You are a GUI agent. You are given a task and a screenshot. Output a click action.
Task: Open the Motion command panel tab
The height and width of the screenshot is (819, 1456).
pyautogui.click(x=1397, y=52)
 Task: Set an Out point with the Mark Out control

################

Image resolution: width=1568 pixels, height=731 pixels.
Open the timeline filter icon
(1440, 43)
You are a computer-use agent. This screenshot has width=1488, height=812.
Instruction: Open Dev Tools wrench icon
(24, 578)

################

#### TASK BRIEF:
Taking the entries above, write out exactly each line from the one holding "You are a GUI" to the one holding "Task: Set an", both included, and stop there.

#### COMPLETED EXERCISE:
You are a GUI agent. You are given a task and a screenshot. Output a click action.
Task: Open the Motion command panel tab
The height and width of the screenshot is (819, 1456).
pyautogui.click(x=1397, y=52)
 Task: Set an Out point with the Mark Out control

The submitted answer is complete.